*** TEKS DOKUMEN ***

Data ekonomi Amerika Serikat yang lebih baik dari ekspektasi dan inflasi yang persisten, mendorong pandangan pasar bahwa bank sentral masih akan agresif menaikkan suku bunga acuan Fed Funds Rate, dan suku bunga tinggi akan dipertahankan lebih lama.
Di lain pihak, kesulitan finansial yang dihadapi beberapa bank regional membuat pasar berharap kebijakan suku bunga harus lebih jinak. Perbedaan ekspektasi bank sentral dan pasar, di tengah kondisi yang sangat dinamis ini membuat volatilitas meningkat.
Head of Investment Specialist PT Manulife Aset Manajemen Indonesia (MAMI) Freddy Tedja mengatakan, secara historis, volatilitas pasar finansial meningkat menjelang puncak siklus suku bunga atau pengetatan moneternya, dan mayoritas negara di dunia saat ini sudah berada pada proses tersebut. Saat ini kebanyakan bank sentral di dunia hanya memerlukan 1-2 kali kenaikan lagi untuk mencapai puncak suku bunga sesuai outlook yang dikomunikasikan.

*** DATA YANG DIBERIKAN ***

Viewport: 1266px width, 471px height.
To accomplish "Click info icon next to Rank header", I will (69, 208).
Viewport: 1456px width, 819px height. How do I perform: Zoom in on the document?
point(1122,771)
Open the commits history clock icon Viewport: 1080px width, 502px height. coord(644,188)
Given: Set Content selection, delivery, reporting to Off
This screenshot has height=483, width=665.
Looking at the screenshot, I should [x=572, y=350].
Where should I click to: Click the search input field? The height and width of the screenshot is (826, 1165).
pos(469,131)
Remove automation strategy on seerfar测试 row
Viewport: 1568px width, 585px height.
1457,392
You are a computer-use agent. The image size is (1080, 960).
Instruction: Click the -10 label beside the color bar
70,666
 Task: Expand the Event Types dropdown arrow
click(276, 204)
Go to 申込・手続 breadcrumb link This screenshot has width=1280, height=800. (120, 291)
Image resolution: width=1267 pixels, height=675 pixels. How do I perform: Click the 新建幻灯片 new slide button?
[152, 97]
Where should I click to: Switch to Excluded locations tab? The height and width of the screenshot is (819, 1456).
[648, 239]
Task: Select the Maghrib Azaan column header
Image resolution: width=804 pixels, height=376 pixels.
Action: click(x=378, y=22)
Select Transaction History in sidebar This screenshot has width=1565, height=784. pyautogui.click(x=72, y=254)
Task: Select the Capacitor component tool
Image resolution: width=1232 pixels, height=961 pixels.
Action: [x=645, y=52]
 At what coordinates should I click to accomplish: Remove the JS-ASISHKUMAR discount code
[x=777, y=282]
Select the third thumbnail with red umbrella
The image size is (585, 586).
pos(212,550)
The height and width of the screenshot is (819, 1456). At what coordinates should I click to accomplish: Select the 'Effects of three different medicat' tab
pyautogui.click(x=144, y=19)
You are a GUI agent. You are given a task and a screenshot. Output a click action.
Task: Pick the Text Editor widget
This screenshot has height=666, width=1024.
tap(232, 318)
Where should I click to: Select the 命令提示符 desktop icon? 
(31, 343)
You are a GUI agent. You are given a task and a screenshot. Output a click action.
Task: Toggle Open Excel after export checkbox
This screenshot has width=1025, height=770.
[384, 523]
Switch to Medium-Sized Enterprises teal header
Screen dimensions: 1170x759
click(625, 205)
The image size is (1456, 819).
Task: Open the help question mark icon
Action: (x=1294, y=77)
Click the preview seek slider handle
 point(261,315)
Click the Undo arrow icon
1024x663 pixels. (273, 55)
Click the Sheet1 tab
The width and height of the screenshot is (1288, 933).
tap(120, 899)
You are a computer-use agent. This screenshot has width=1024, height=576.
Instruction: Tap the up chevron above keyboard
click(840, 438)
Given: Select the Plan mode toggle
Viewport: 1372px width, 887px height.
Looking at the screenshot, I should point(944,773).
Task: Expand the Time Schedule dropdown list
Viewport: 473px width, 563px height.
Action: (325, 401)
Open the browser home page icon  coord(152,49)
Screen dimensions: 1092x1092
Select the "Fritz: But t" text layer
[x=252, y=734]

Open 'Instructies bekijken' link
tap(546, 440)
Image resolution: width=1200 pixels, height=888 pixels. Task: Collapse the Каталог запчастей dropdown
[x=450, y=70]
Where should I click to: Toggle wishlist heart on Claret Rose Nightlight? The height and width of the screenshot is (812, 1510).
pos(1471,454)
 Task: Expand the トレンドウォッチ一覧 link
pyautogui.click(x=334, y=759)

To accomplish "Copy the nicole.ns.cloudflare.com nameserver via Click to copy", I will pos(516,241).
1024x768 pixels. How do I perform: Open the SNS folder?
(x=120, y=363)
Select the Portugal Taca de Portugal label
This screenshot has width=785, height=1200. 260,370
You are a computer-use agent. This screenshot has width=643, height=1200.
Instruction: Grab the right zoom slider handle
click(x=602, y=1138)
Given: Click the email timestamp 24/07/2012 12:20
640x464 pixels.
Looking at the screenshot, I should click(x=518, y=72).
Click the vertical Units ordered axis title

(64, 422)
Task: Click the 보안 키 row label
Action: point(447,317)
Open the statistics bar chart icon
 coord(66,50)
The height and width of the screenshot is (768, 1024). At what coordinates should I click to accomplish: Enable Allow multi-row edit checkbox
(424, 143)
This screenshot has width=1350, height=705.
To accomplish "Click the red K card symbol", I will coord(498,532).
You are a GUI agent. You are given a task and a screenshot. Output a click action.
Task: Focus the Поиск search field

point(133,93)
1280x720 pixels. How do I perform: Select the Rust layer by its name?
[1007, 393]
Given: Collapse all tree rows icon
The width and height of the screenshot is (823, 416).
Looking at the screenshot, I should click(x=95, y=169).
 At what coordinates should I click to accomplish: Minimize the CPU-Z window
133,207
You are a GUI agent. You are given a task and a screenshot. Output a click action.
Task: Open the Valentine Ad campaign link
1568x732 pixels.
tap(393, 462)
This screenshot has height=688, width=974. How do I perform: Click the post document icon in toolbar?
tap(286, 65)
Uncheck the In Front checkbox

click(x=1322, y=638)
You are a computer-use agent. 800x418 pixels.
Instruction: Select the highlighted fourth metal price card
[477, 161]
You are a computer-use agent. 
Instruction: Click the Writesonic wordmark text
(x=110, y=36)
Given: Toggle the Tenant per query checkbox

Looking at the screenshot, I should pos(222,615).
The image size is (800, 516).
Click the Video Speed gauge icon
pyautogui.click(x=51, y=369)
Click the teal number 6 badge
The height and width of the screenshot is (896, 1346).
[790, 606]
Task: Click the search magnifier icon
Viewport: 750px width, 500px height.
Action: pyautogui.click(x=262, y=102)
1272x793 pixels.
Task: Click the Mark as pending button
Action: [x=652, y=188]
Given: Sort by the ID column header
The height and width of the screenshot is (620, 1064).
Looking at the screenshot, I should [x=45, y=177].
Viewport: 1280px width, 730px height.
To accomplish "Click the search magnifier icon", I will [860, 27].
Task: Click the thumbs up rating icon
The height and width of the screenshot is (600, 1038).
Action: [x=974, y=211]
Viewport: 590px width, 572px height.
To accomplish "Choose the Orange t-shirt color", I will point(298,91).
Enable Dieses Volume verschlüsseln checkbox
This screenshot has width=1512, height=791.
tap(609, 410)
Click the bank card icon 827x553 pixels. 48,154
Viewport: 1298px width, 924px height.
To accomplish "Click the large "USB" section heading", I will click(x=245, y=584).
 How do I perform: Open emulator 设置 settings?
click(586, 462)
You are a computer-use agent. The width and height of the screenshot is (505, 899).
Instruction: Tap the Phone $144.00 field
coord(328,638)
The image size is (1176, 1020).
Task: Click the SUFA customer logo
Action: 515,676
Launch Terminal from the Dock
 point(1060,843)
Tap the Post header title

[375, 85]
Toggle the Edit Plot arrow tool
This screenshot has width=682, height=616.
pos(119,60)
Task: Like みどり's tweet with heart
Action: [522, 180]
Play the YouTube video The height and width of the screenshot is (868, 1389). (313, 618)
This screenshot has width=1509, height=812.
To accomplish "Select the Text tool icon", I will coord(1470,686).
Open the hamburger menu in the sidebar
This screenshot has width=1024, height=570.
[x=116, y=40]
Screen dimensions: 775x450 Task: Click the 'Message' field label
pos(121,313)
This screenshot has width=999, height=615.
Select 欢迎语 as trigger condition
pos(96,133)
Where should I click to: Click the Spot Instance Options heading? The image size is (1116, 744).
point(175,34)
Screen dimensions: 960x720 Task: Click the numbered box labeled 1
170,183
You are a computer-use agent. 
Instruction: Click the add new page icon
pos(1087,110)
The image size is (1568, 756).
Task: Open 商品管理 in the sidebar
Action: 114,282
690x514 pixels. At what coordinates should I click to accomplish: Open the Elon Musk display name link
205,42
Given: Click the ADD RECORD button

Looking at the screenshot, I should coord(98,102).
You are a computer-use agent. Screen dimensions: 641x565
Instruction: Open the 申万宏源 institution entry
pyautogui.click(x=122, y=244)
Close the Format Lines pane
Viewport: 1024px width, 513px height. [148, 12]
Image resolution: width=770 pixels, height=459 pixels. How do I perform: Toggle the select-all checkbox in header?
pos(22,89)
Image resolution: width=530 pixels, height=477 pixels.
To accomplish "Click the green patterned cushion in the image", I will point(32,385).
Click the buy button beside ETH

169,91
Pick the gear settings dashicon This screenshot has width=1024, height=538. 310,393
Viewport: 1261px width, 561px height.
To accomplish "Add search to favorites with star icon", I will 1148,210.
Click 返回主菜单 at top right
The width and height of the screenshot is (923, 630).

***

> _KUMPULAN TUGAS_
1) Menurut teks tentang suku bunga dan volatilitas pasar, berapa kali kenaikan lagi yang masih diperlukan kebanyakan bank sentral di dunia untuk mencapai puncak suku bunga?
2) Teruskan teks tentang suku bunga dan volatilitas pasar mulai dari kalimat terakhirnya.
Data tersebut tidak diperlukan untuk mengerjakan tugas.

> _JAWABAN TUGAS_
1) Hanya 1-2 kali kenaikan lagi.

2)
"Kondisi ini berbeda dengan tahun lalu, ketika suku bunga justru sedang naik agresif dengan frekuensi dan besaran yang cukup besar," kata dia dalam keterangan tertulisnya, Selasa (21/3).
Di Indonesia, Gubernur Bank Indonesia (BI) menegaskan, bahwa tingkat suku bunga saat ini sudah cukup untuk menurunkan ekspektasi inflasi umum yang diperkirakan akan mencapai target 4,0% pada kuartal kedua tahun ini. Kendati demikian, suku bunga BI masih berpotensi naik jika data ekonomi AS terus menguat, yang membuat The Fed masih harus melakukan pengetatan moneter diluar ekspektasi yang diharapkan sebelumnya.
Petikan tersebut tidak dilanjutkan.